● **EXCERPT PROVIDED**
==================================================

3. Acquisitions and Divestitures

2016 Transactions

 

In January and February 2016, we closed farm-in agreements with Equator Exploration Limited (“Equator”), an affiliate of Oando Energy Resources, for Block 5 and Block 12 offshore Sao Tome and Principe. As a result of subsequent farm-outs we currently have a 45% participating interest and operatorship in each block. The national petroleum agency, ANP STP, has a 15% and 12.5% carried interest in Block 5 and Block 12, respectively.

 

In April 2016, we closed a farm-out agreement with Hess Suriname Exploration Limited, a wholly-owned subsidiary of the Hess Corporation (“Hess”), covering the Block 42 contract area offshore Suriname. Under the terms of the agreement, Hess acquired a one-third non-operated interest in Block 42 from both Chevron and Kosmos. As part of the agreement, Hess is funding the cost of acquiring and processing a 6,500 square kilometer 3D seismic survey, subject to a maximum spend. Additionally, Hess will disproportionately fund a portion of the first exploration well in the Block 42 contract area, subject to a maximum spend, contingent upon the partnership entering the next phase of the exploration period. The new participating interests are one-third to each of Kosmos, Chevron and Hess, respectively. Kosmos remains the operator. Staatsolie Maatschappij Suriname N.V. (“Staatsolie”), Suriname’s national oil company, has the option to back into the contract with an interest of not more than 10% upon approval of a development plan.

==================================================

● **Word and item position records**
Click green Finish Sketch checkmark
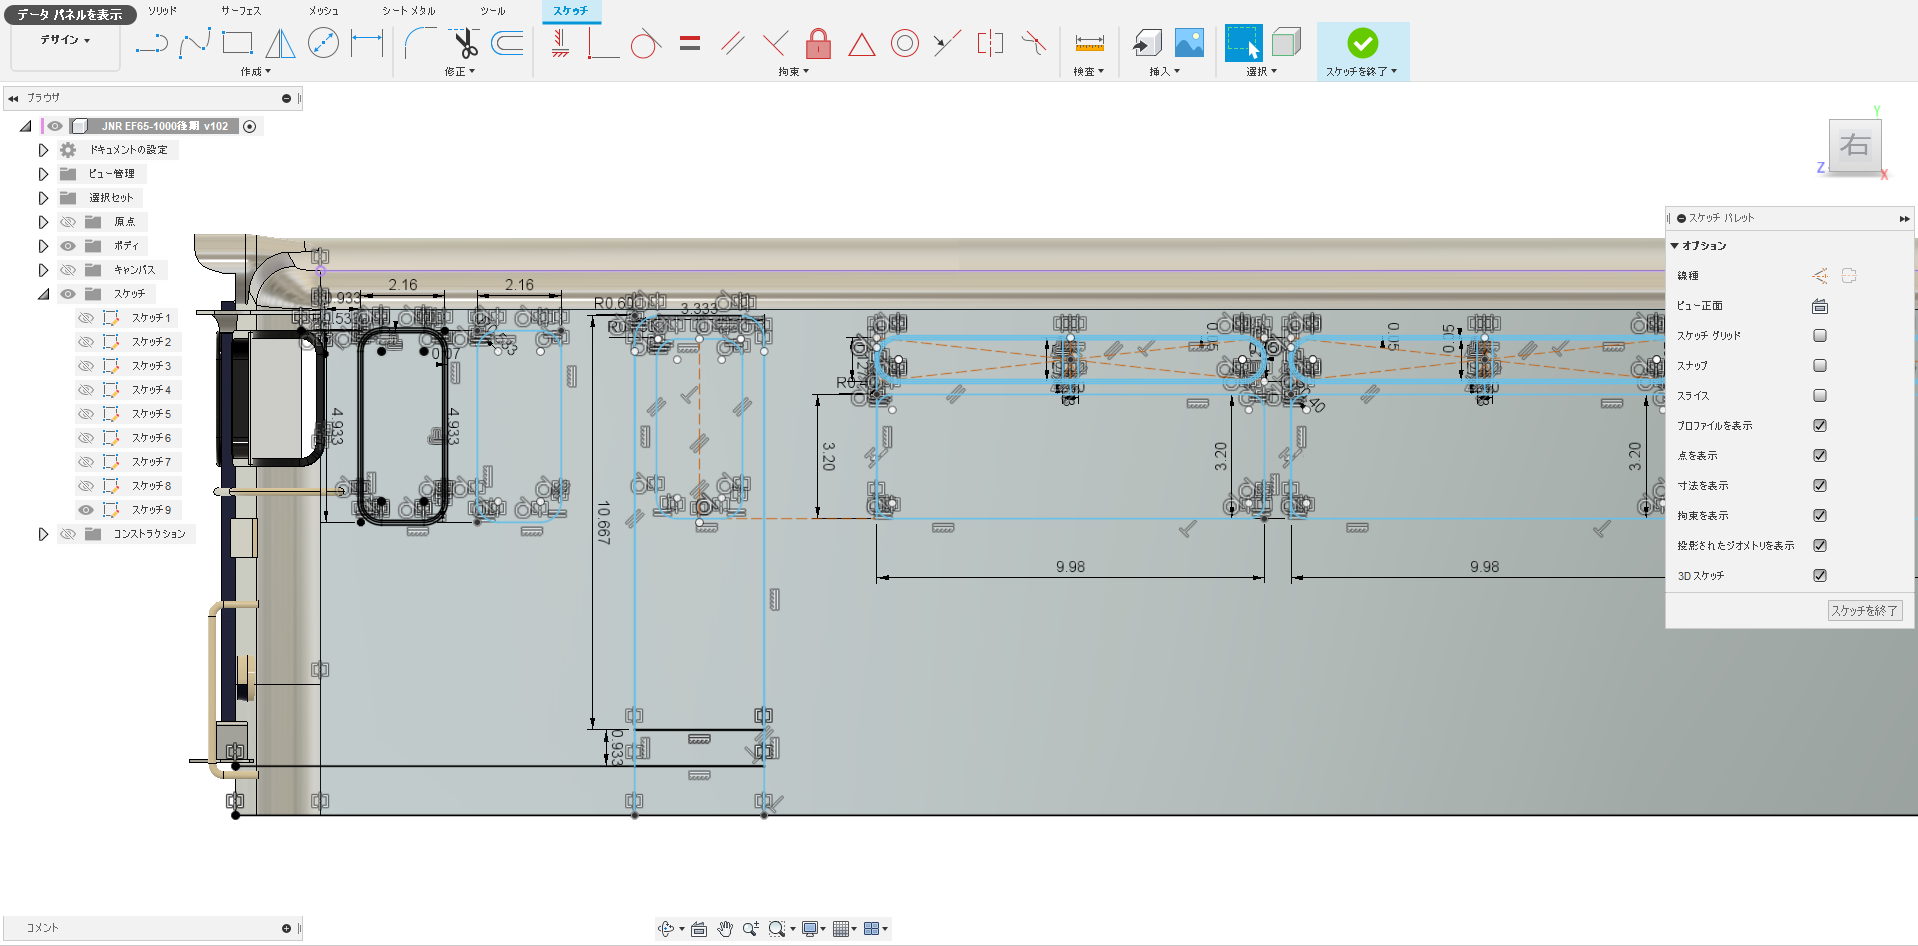 (1362, 43)
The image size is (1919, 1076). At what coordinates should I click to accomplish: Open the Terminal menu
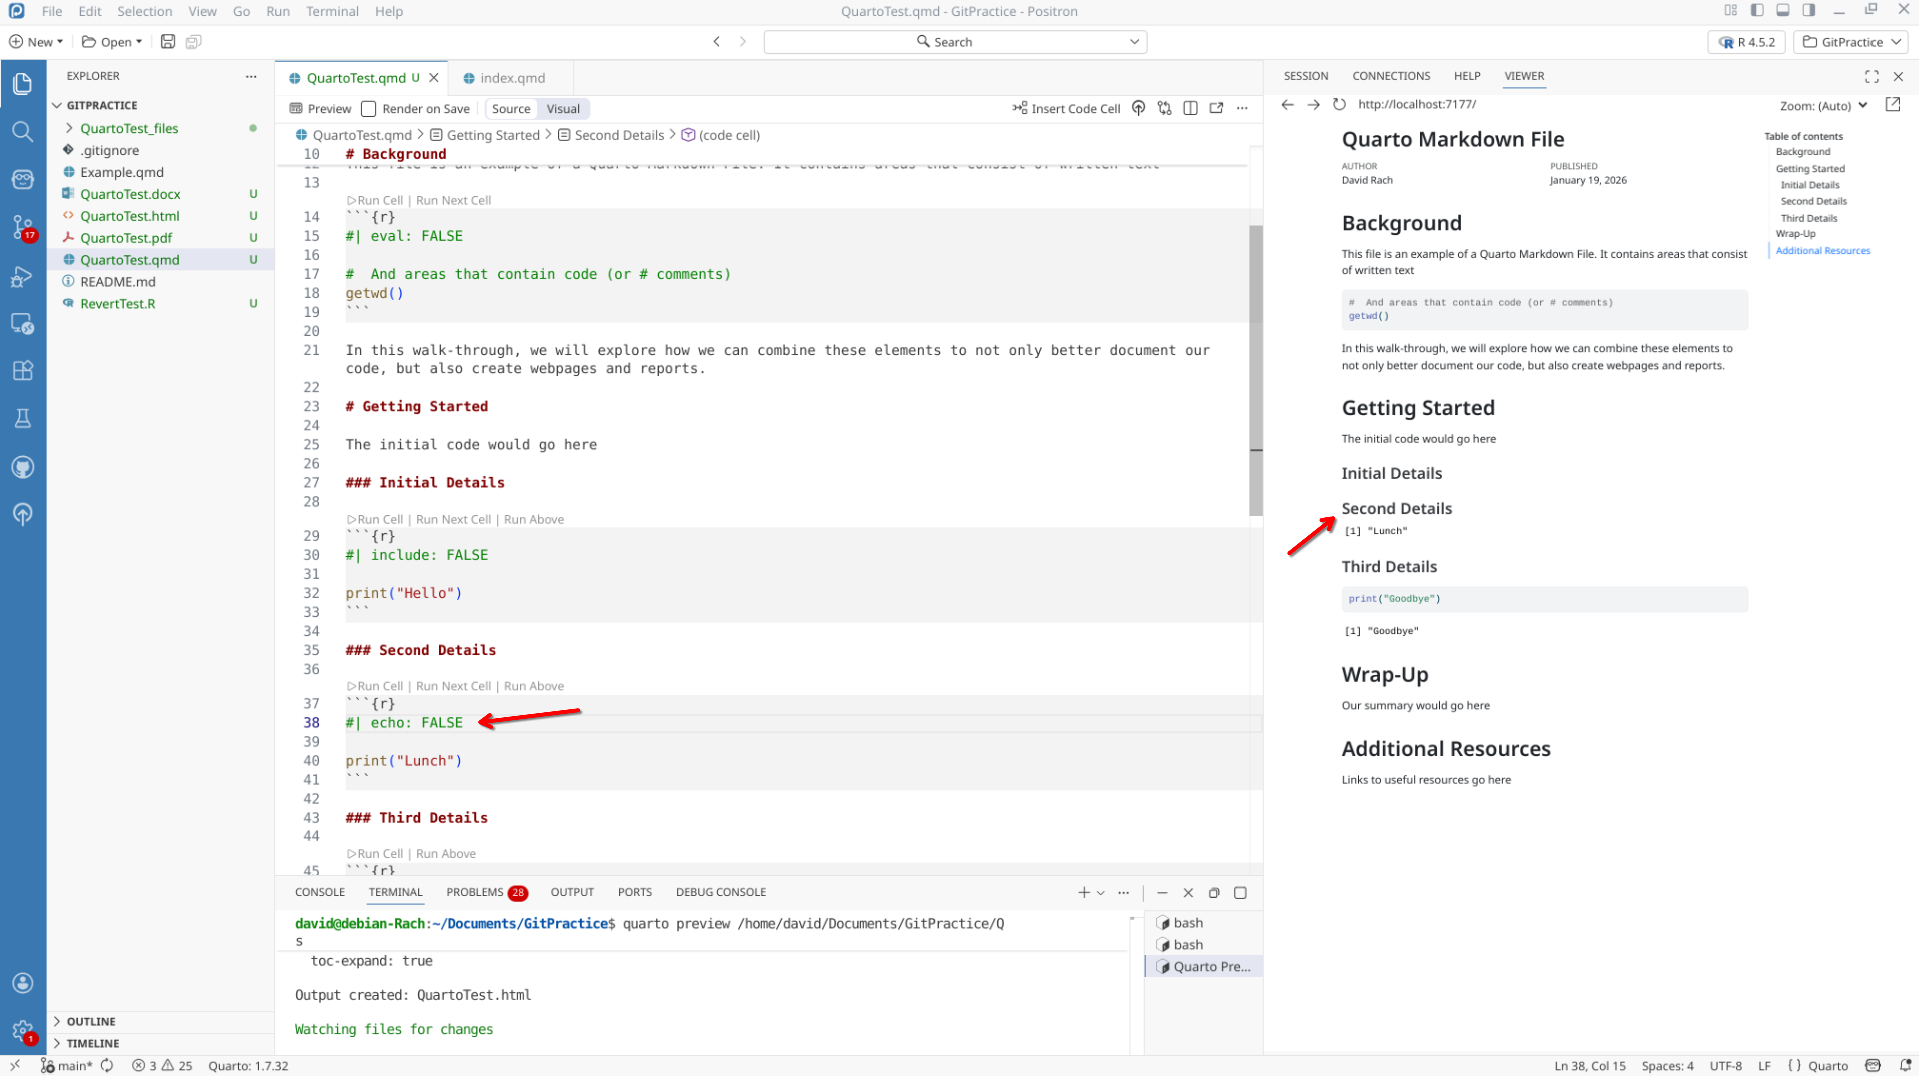[332, 11]
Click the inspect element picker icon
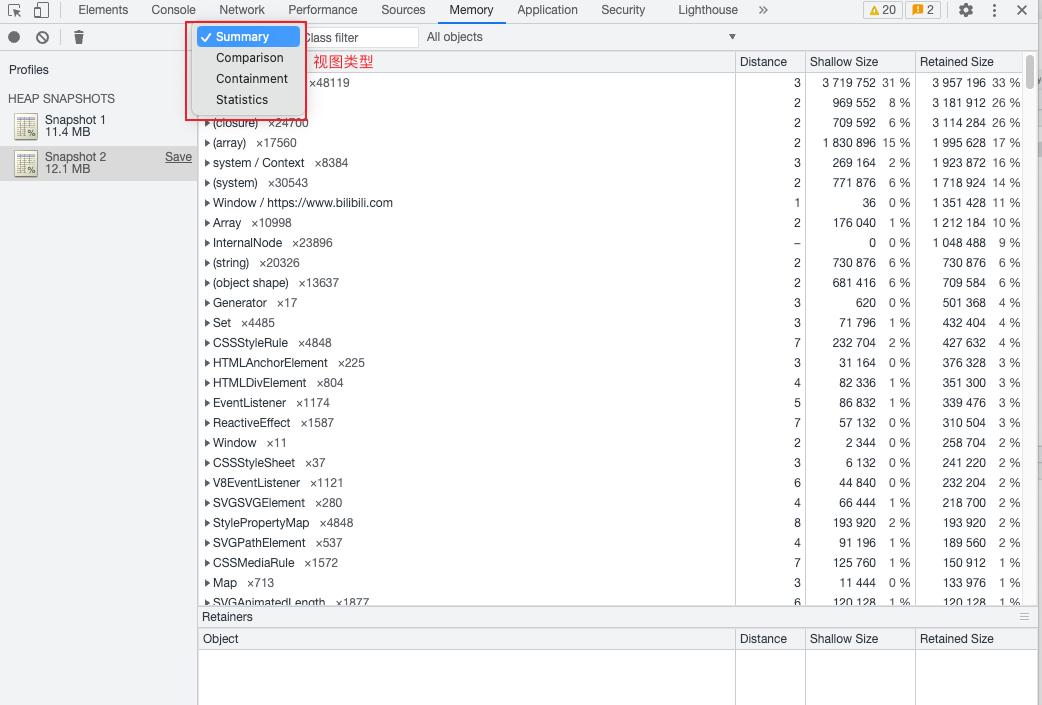 coord(15,10)
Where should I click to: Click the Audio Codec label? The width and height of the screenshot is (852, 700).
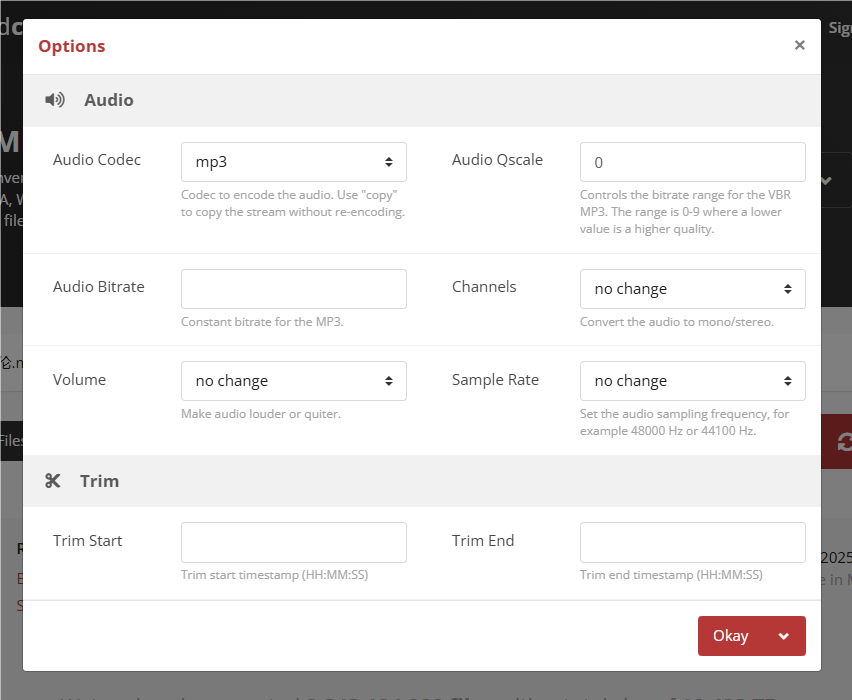click(x=97, y=160)
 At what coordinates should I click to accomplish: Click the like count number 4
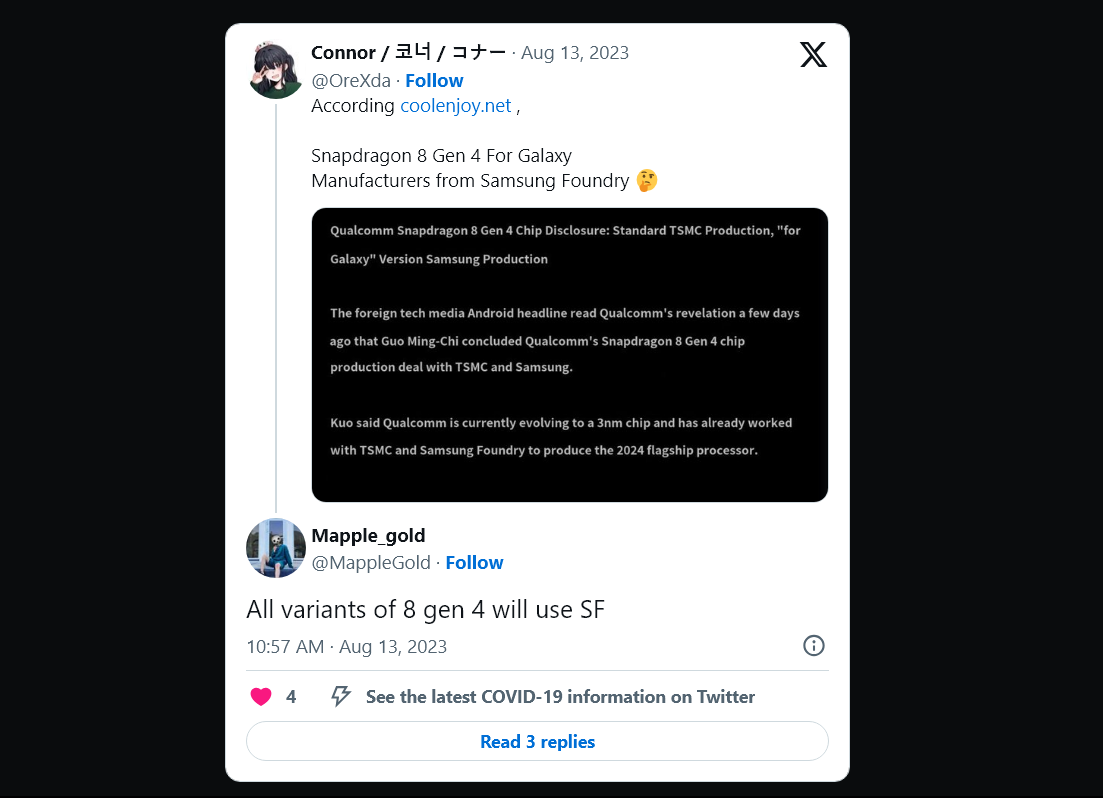click(291, 697)
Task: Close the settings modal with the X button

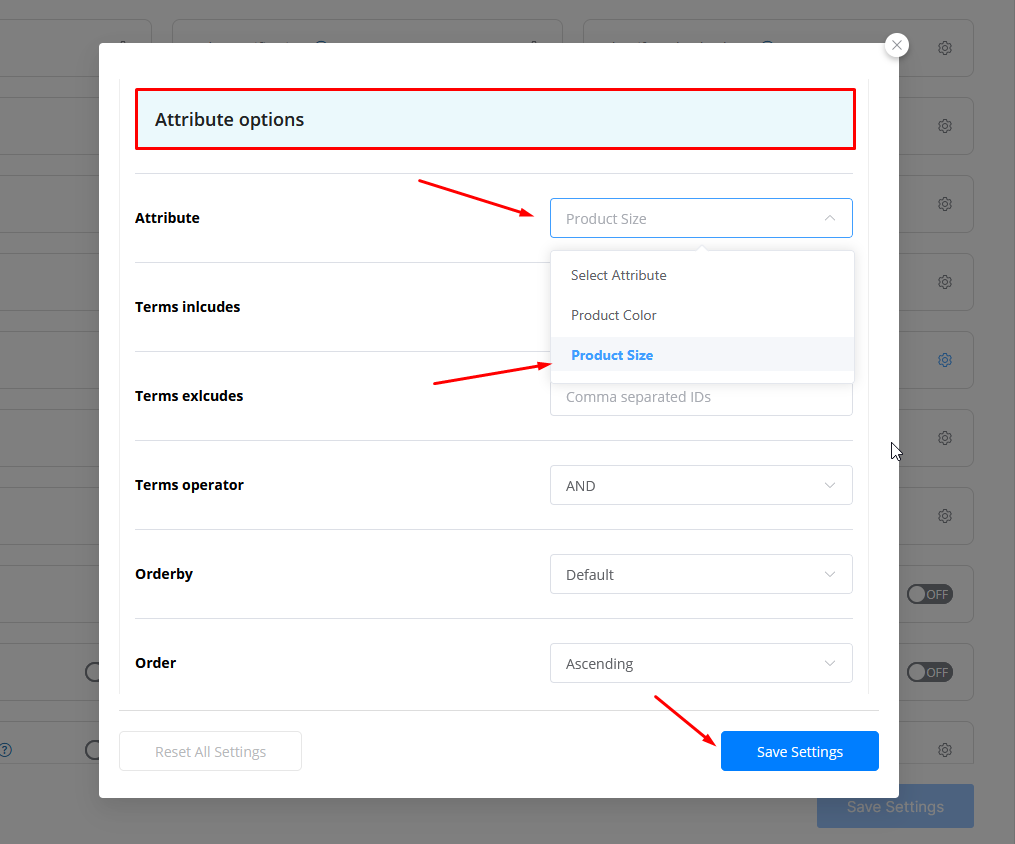Action: [x=897, y=45]
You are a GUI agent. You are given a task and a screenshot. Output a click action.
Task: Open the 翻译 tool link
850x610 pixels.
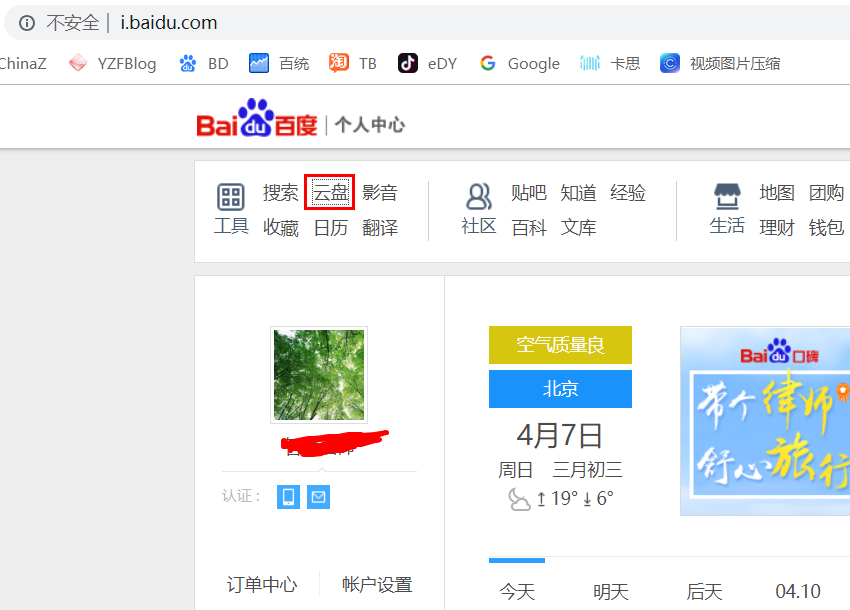pos(380,228)
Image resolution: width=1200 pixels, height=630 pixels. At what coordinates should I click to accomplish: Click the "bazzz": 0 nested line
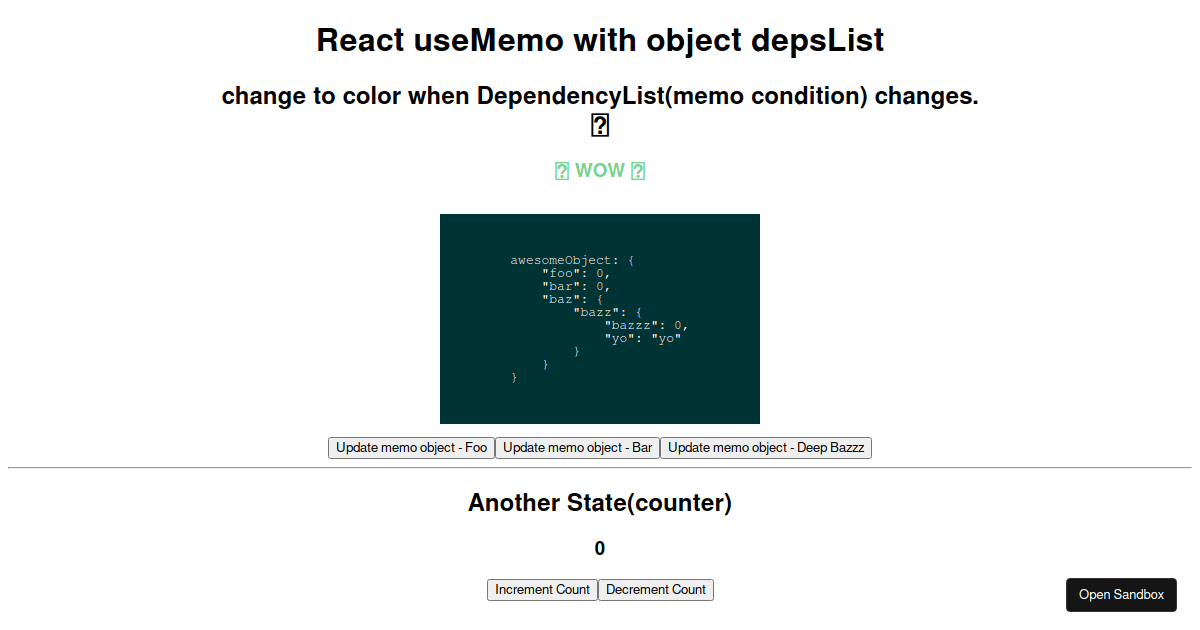[x=646, y=325]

==================================================

● **REQUIRED ACTIONS**
1 - Answer these questions using the acquisitions and divestitures excerpt:
(a) What participating interest is currently held in each of Block 5 and Block 12 offshore Sao Tome and Principe?
(b) How large is the 3D seismic survey that Hess is funding?
(c) What is the largest interest Staatsolie may take when it backs into the Block 42 contract?
2 - Write the next part of the acquisitions and divestitures excerpt, continuing after its last sentence.
The records have no connection to the acquisitions and divestitures excerpt.

● **TASK RESPONSES**
1 -
(a) 45%
(b) 6,500 square kilometers
(c) Not more than 10%

2 -
 

In May 2016, Kosmos and Capricorn Exploration and Development Company Limited, a wholly owned subsidiary of Cairn Energy PLC (“Cairn”) executed a petroleum agreement with the Office National des Hydrocarbures et des Mines ("ONHYM"), the national oil company of the Kingdom of Morocco, for the Boujdour Maritime block. The Boujdour Maritime petroleum agreement largely replaces the acreage covered by the Cap Boujdour petroleum agreement which expired in March 2016. Under the terms of the petroleum agreement, Kosmos is the operator of the Boujdour Maritime block and has a 55% participating interest, Cairn has a 20% participating interest, and ONHYM holds a 25% carried interest in the block through the exploration period.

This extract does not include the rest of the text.